> TASK ITEM: For this exercise, output exactly and only the lines running from the one with "You are a computer-use agent. 1083x722" through the final line of the data below, without pictures.

> Pixel coordinate grounding data:
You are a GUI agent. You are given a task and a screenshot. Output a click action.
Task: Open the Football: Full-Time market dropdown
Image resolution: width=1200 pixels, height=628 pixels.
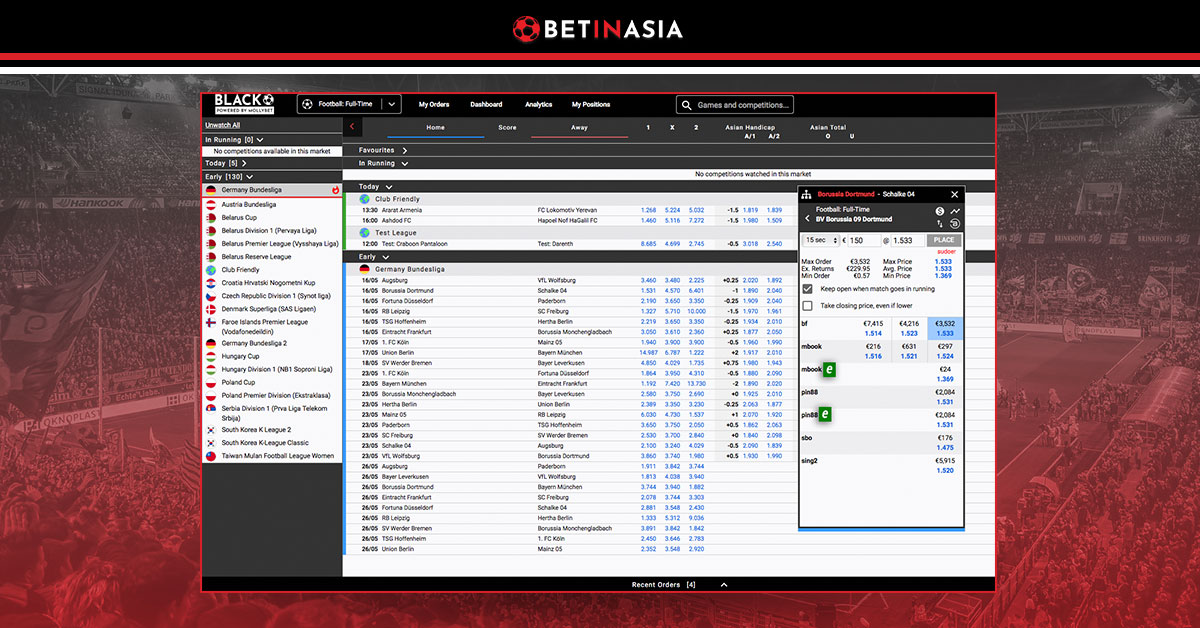390,103
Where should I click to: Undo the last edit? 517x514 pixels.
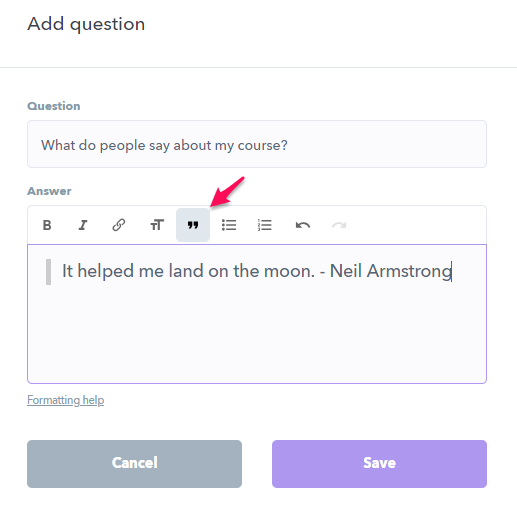tap(303, 225)
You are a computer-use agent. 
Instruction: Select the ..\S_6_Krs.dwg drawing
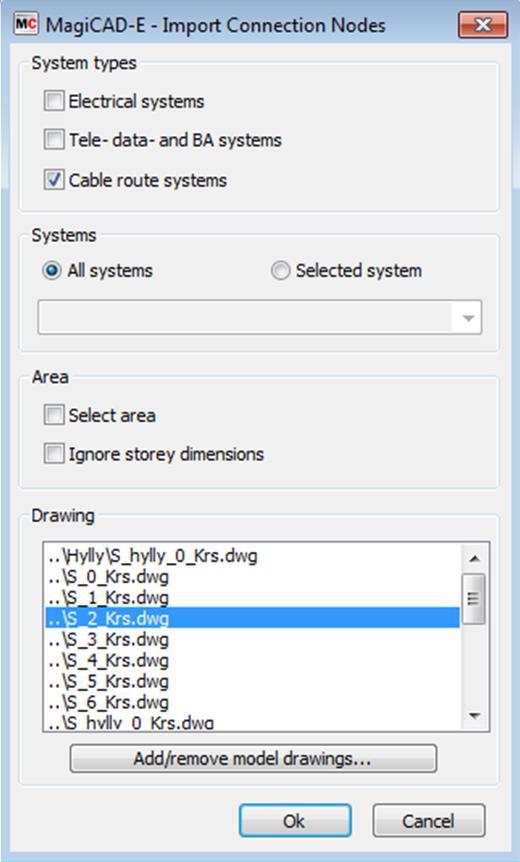pyautogui.click(x=252, y=701)
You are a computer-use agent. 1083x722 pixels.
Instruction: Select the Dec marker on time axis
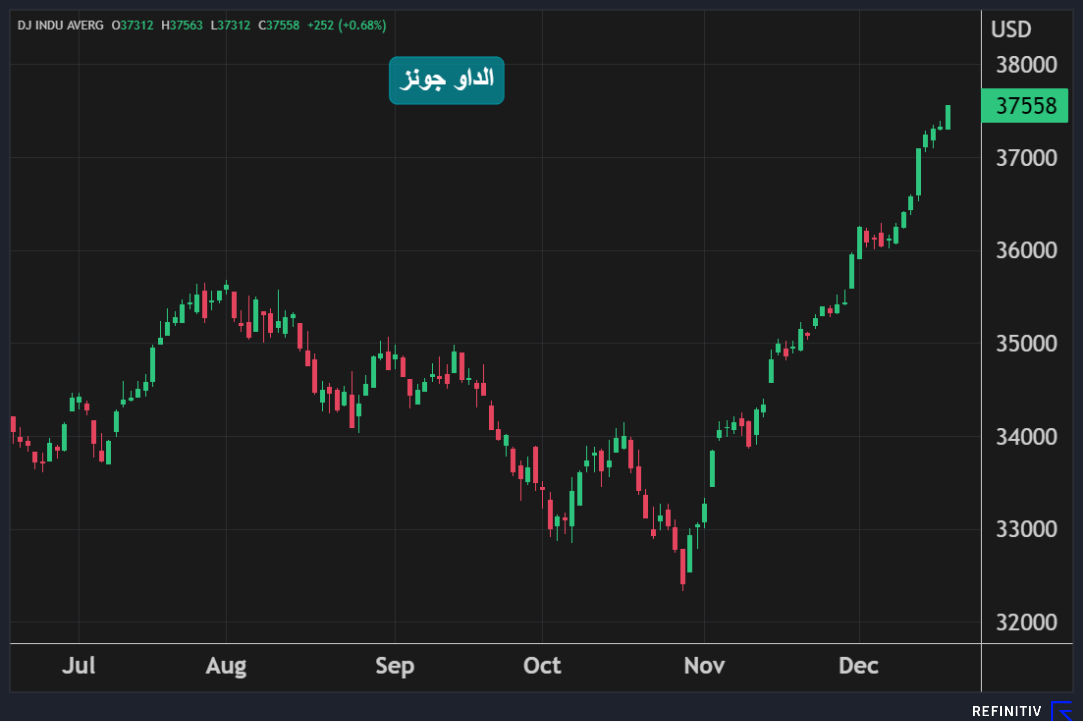pyautogui.click(x=858, y=666)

> SOLUTION TO THIS TASK:
You are a computer-use agent. 1083x722 pixels.
Instruction: Select the Dec marker on time axis
pyautogui.click(x=858, y=666)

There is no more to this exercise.